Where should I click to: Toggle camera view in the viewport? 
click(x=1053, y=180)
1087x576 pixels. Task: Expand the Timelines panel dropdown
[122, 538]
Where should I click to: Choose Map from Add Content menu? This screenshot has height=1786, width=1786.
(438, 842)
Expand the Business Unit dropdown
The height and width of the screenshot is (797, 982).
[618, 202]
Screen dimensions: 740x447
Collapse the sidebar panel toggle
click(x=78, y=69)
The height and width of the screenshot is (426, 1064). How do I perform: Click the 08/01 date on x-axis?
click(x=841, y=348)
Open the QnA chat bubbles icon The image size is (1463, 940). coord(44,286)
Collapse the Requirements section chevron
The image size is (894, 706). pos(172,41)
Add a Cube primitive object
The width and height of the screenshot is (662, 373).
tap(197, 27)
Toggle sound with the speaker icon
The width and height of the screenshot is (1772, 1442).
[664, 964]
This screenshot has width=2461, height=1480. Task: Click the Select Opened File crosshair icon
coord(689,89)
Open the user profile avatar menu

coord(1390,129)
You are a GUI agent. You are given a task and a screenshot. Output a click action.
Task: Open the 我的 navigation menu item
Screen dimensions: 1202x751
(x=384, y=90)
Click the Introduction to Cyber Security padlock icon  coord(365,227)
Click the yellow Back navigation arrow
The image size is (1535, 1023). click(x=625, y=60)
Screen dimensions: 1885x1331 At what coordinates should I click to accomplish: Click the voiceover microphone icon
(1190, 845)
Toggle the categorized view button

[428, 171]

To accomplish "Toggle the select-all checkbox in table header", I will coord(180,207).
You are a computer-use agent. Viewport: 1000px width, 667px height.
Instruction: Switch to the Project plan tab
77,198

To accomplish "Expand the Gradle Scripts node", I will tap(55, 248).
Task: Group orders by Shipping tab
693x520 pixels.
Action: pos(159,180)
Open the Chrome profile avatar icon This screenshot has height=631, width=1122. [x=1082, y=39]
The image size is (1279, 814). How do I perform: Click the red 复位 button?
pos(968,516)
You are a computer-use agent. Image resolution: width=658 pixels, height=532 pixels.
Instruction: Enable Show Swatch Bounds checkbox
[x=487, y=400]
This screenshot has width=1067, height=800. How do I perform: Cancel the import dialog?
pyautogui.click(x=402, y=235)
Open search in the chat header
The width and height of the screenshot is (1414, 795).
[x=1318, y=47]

WORK TASK: Only lines with the string "will" are wanted; please find each one in the listing and copy it.

TASK SOLUTION:
To accomplish "Toggle the select-all checkbox in table header", I will coord(180,207).
To accomplish "Expand the Gradle Scripts node", I will tap(55, 248).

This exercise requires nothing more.